Extracted text:
# # # # # # #

Silicon Valley heavily relies on guest workers with H-1B visas, and Tesla, Musk's electric vehicle company, obtained 724 of the visas this year. Musk, a naturalized U.S. citizen who was born in South Africa, has said he also personally benefited from the program.
Musk—who has spoken out against immigration overall—said he would defend the program after far-right activist Laura Loomer criticized Sriram Krishnan, who Trump named as senior policy adviser on artificial intelligence, over his previous support for making it easier for highly educated foreign workers to come to the U.S. Loomer said the policy was "in direct opposition" to the anti-immigration agenda embraced by Trump, who has vowed to oversee a mass deportation operation.
Trump on Saturday expressed support for Musk's position, saying he is "a believer in H-1B," which he moved to limit during his first term.
"The problem is the oligarchs who became billionaires by exploiting workers, suppressing wages, and shipping jobs abroad."
"I have many H-1B visas on my properties," Trump told The New York Post. "I have used it many times. It's a great program."
Labor rights advocates have raised concerns that workers who come to the U.S. with H-1B visas are vulnerable to exploitation by their employers.
Last year, the Economic Policy Institute (EPI) noted in a report that H-1B visas were not being used to "fill genuine labor shortages in skilled occupations without negatively impacting U.S. workers' wages and working conditions." The program's biggest users were companies that laid off thousands of workers in 2022 and 2023.
"The rest of the companies that dominate the program have an outsourcing business model that exploits the program by underpaying skilled migrant workers and offshoring U.S. jobs," wrote Daniel Costa, EPI's director of immigration law and policy research, and Ron Hira, a research associate and job offshoring expert who is also a professor at Howard University.

# # # # # # #

Listed entries:

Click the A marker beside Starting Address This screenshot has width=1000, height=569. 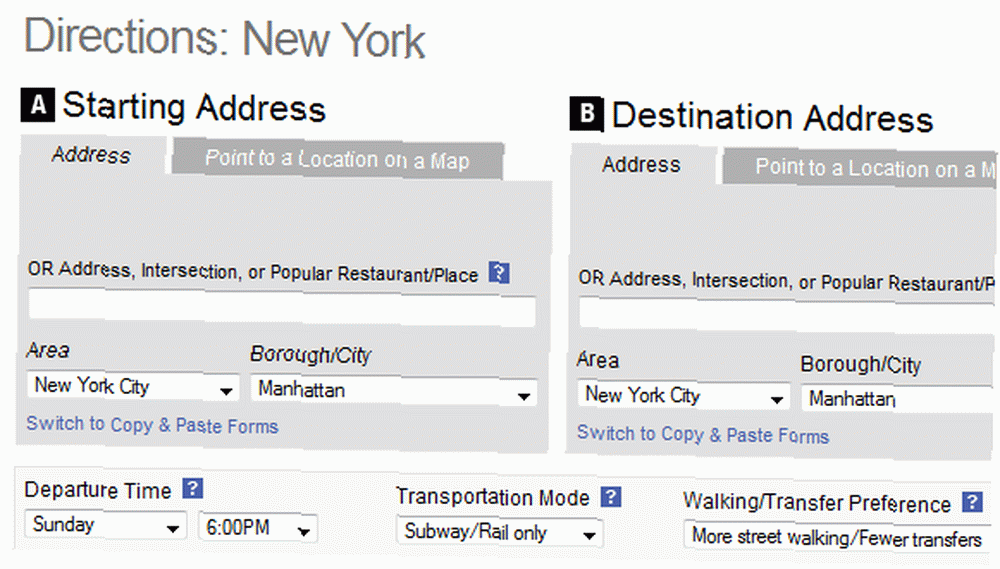38,105
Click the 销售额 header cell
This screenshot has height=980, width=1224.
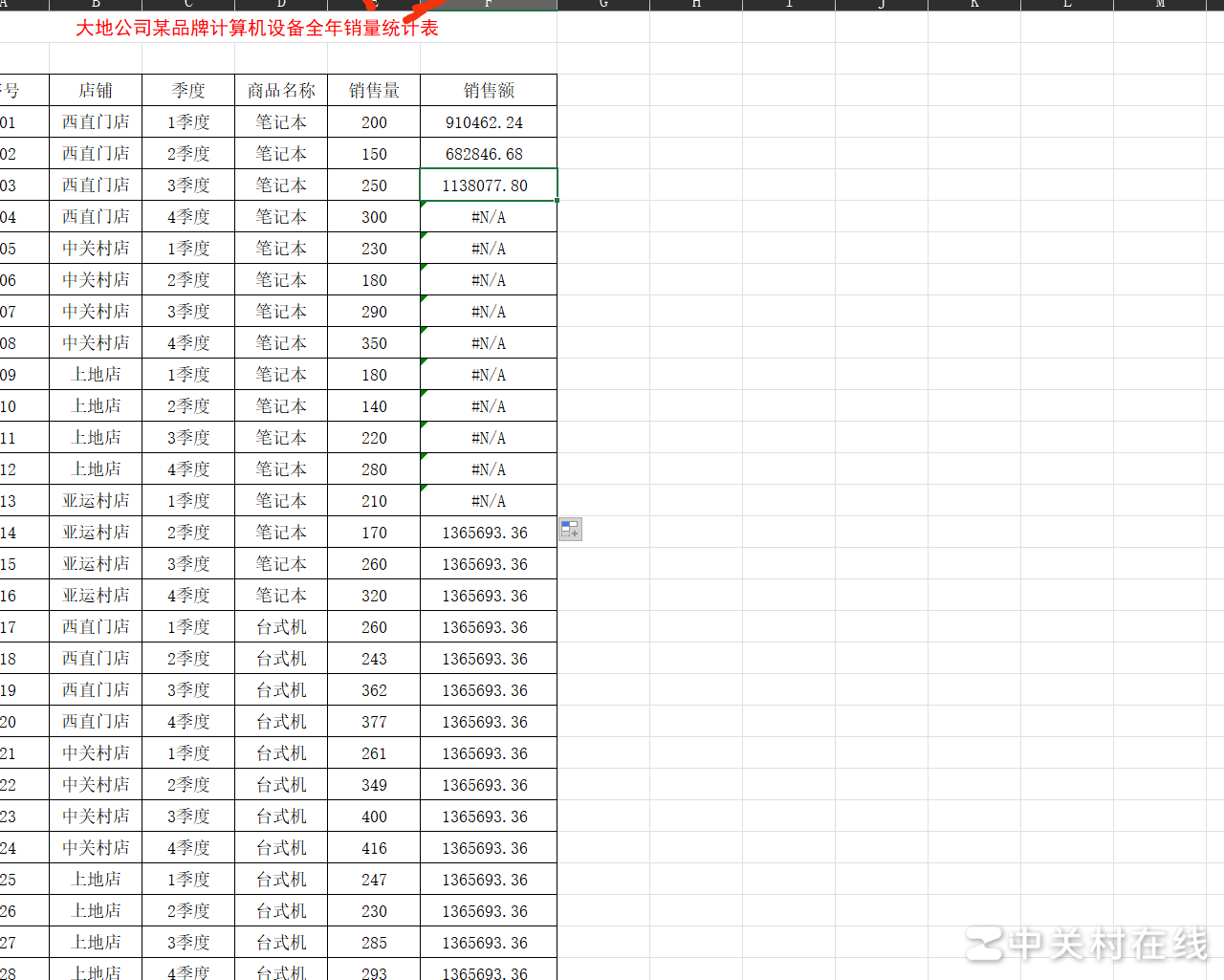489,91
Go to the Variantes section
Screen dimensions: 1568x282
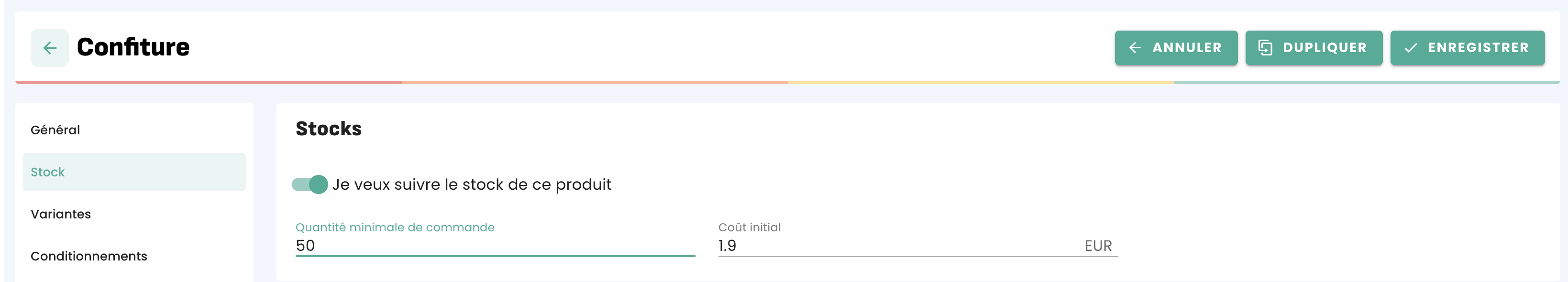(x=61, y=214)
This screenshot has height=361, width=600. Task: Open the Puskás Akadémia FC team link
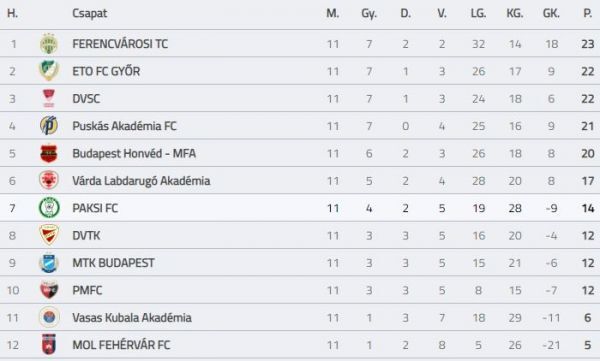point(124,126)
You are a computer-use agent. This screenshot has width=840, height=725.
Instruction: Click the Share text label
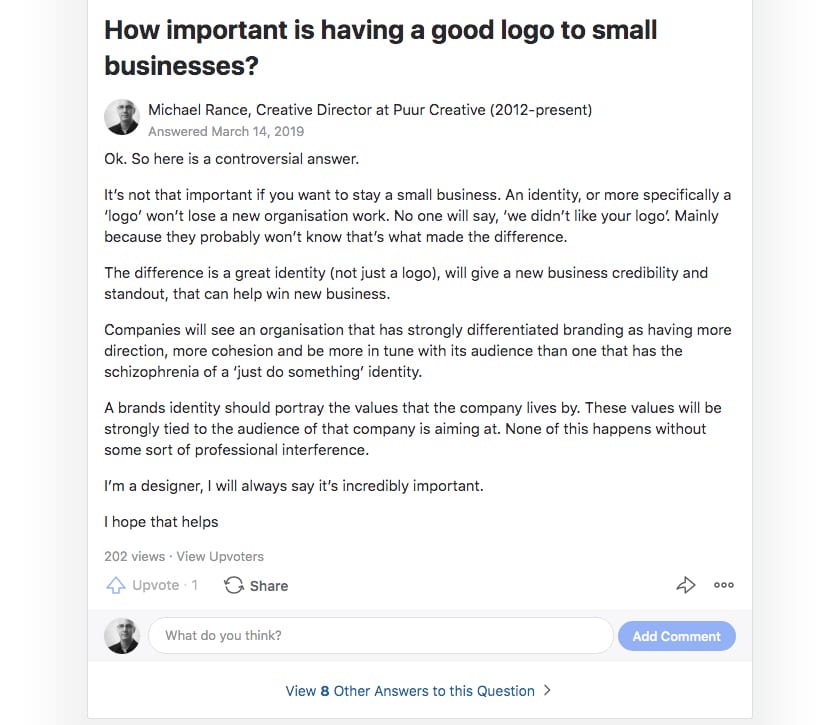click(x=269, y=586)
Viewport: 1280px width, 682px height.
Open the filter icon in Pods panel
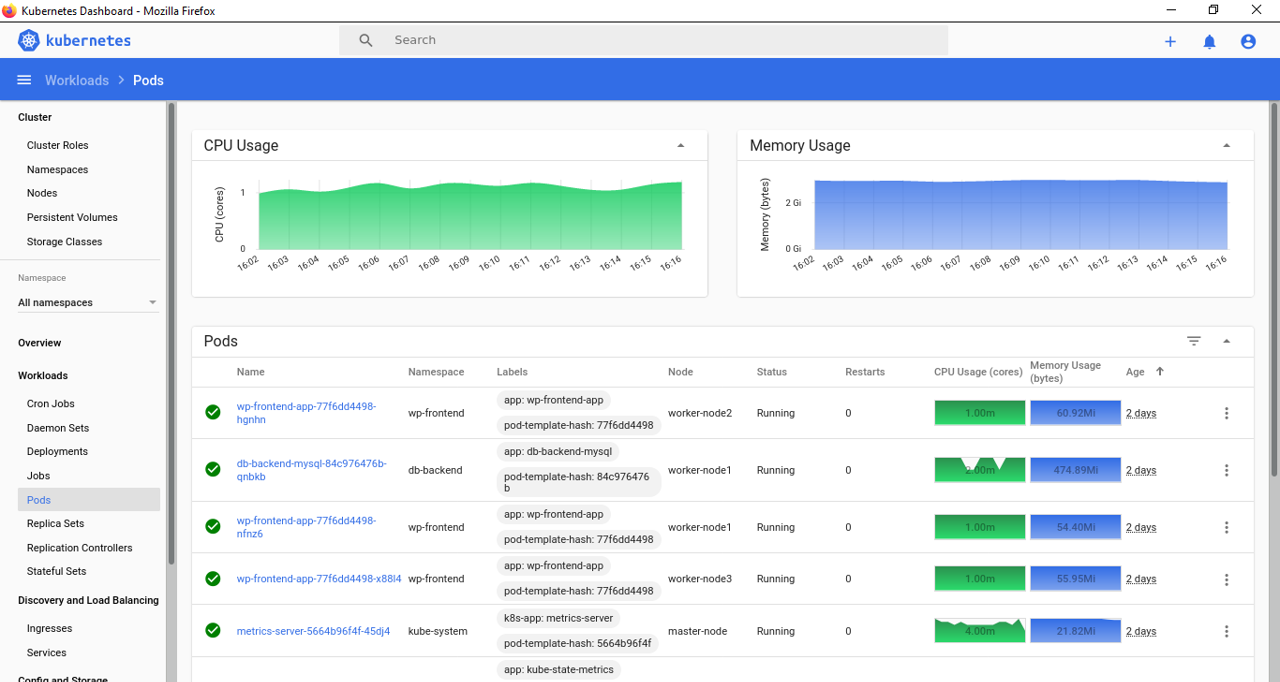pyautogui.click(x=1193, y=340)
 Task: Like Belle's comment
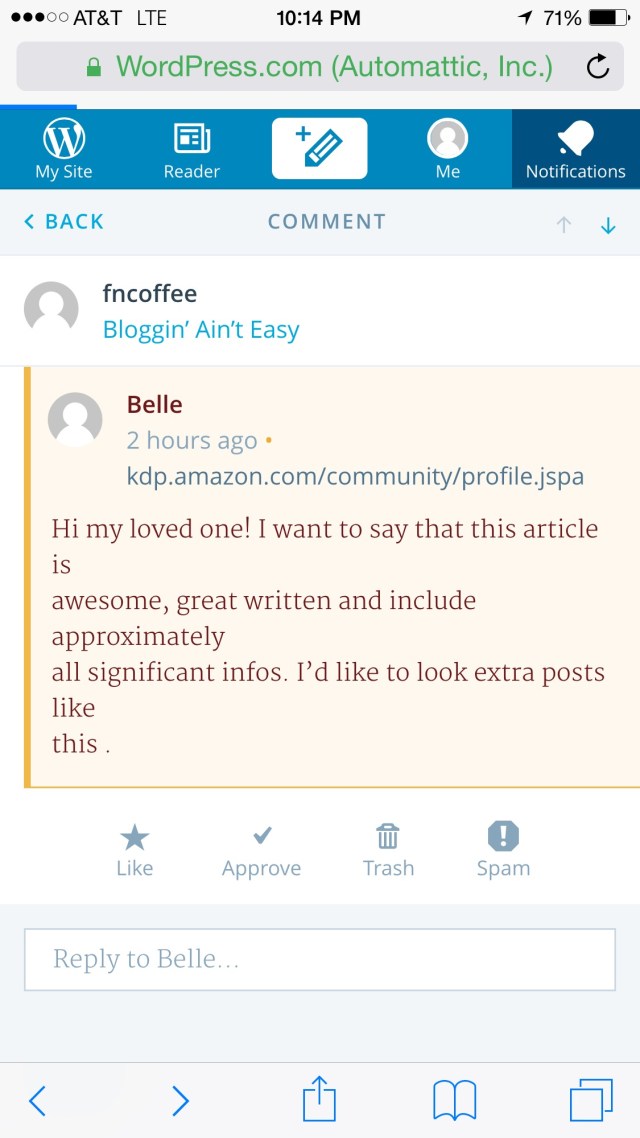tap(134, 847)
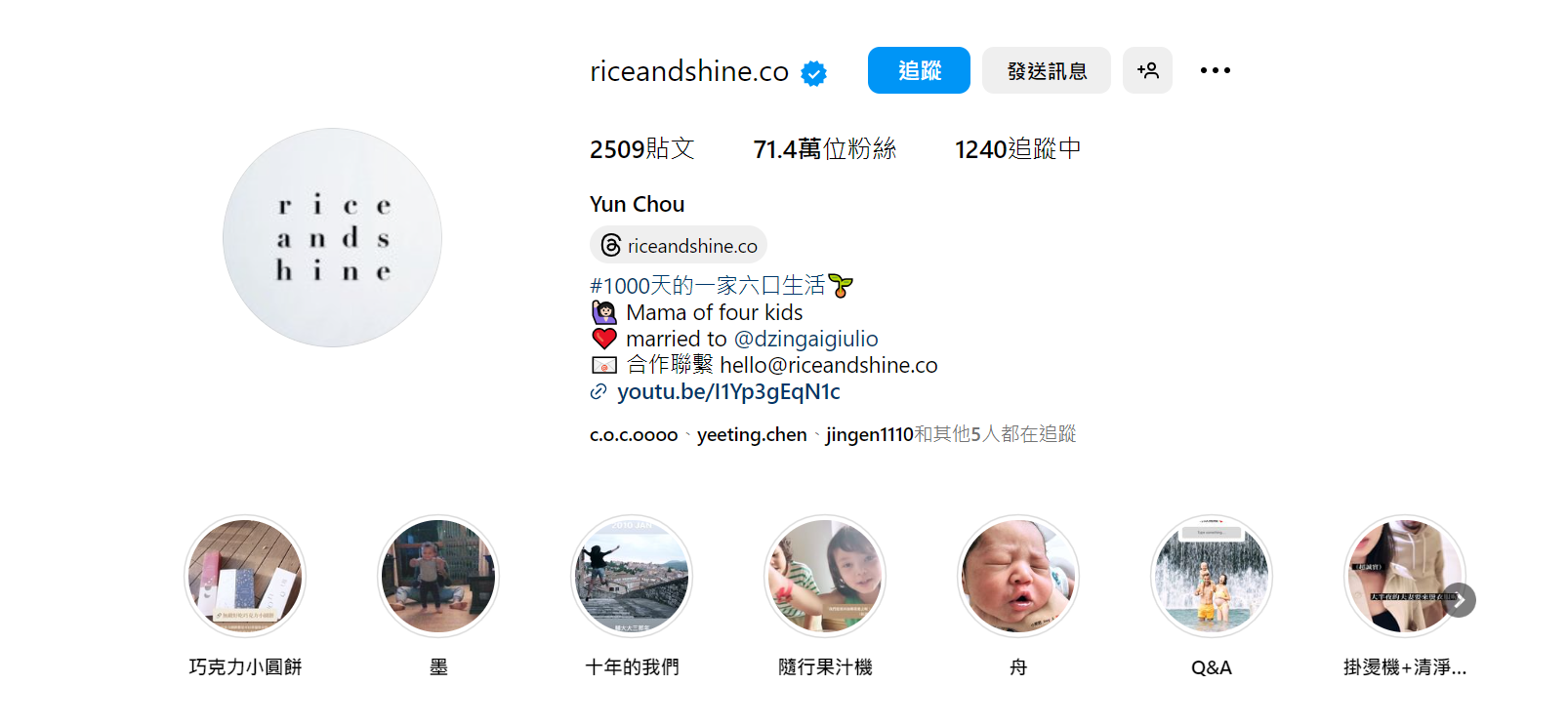View the 71.4萬位粉絲 followers list

pos(825,149)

# # # # # # #

Instruction:
Please transcribe the H-1B article word for word, beginning at the words "Trump on Saturday" and stopping after "by their employers.". The data has no role in this exercise.

Exercise response:
Trump on Saturday expressed support for Musk's position, saying he is "a believer in H-1B," which he moved to limit during his first term.
"The problem is the oligarchs who became billionaires by exploiting workers, suppressing wages, and shipping jobs abroad."
"I have many H-1B visas on my properties," Trump told The New York Post. "I have used it many times. It's a great program."
Labor rights advocates have raised concerns that workers who come to the U.S. with H-1B visas are vulnerable to exploitation by their employers.